Reliability, Availability, Serviceability
One of the other major points emphasized in Dr. McCredie’s presentation was the emphasis on reliability, availability and serviceability. For IBM, this is an essential component. IBM currrently ships the POWER5 in some of their storage products, and it is expected that the POWER6 will be used similarly*. Of course, the POWER6 will also be used as the CPU for their midrange System i nee AS/400.
The POWER6 uses a check point system to preserve correctness and gracefully correct and tolerate failures. This entails a recovery unit, an error logger and a restart mechanism. The processor state is stored in the recovery unit and protected with ECC. Any action that can cause a state change, such as a register or cache write, is inspected for parity and/or ECC failures. In the case of correctable errors (or no errors), the changes can be committed into the processor state normally. A non-correctable error, such as an array parity or control failure, triggers the logger to record the type of error and then restart execution from the known good state. At this point, any transient errors should resolve correctly. An error which recurs is then escalated and the known good state is transferred to another CPU, which then starts execution. This will transparently catch any hard errors that are isolated to a single processor, but further problems will likely require software intervention. On top of these MPU oriented improvements, there are also the previously mentioned system changes that will improve RAS.
On the management side, IBM is also improving their virtualization capabilities in the POWER6. In particular products, a single processor may be able to host 2-300 virtual instances, although theoretically up to 1024 VMs are possible. Memory partitioning and migration have been added as well, which reduces system down time for repairs. IBM will also enable Power Executive management tools for new systems based on the POWER6. Power Executive was recently demonstrated at Intel’s Developer Forum and is a management tool for dealing with measuring power, system health and using this information to make policy decisions such as shutting down unneeded fans or capping power consumption.
Conclusion
IBM’s POWER6 based systems are aiming for general availability in mid 2007, somewhat later than previous roadmaps and public statements indicated. This would put the POWER6 initially up against Intel’s Montvale, and the joint Sun and Fujitsu APL, presumably based on the SPARC64-VI. On the x86 side, the contemporaries would be Intel’s Tigerton, and AMD’s Rev. H, both quad core designs.
IBM is claiming a factor of two performance increase, which would be consistent with the vastly higher clockspeeds and increases in raw system bandwidth. Assuming proper execution on IBM’s behalf, they will have a very strong competitive position come next year. The only real challenges to IBM’s current performance leadership would come in 2008, when both Sun’s massively multithreaded Rock and Intel’s long awaited Tukwila arrive. IBM’s roadmaps currently include the POWER6+, which is presumably a 45nm derivative product. Judging by past practices, the POWER6+ will debut in the second half of 2008, probably just in time to dash the hopes of rivals.

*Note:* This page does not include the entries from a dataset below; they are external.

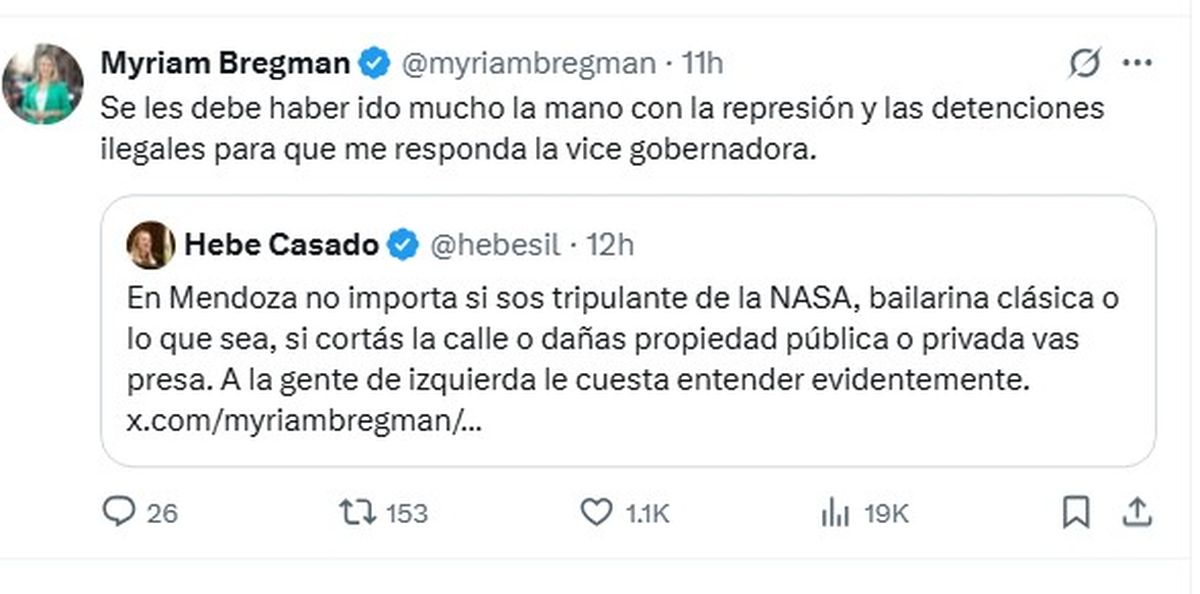Viewport: 1200px width, 594px height.
Task: Click the Hebe Casado display name
Action: pos(281,245)
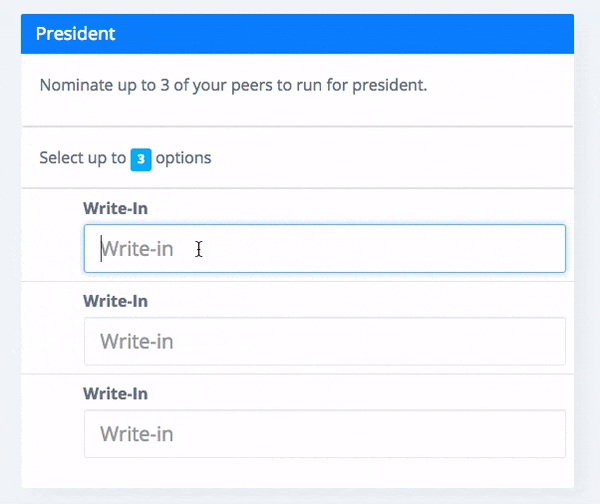The height and width of the screenshot is (504, 600).
Task: Place cursor in the focused Write-in box
Action: pyautogui.click(x=324, y=248)
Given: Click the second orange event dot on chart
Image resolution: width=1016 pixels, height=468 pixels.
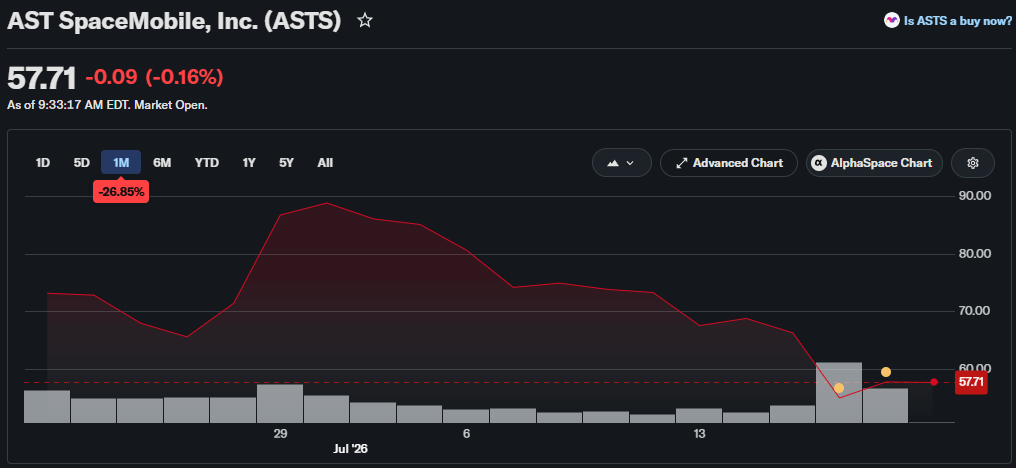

One thing is clear though; IBM has found a lever that they can use to defer the inexorable growth of x86 MPUs; exotic packaging and system bandwidth. It is readily apparent that commodity devices cannot afford such extravagances, and cannot match the impressive system architecture that IBM’s strategy hinges on.
* A correction was made to this article; POWER5 processors are not used in any mainframes, but are in storage products.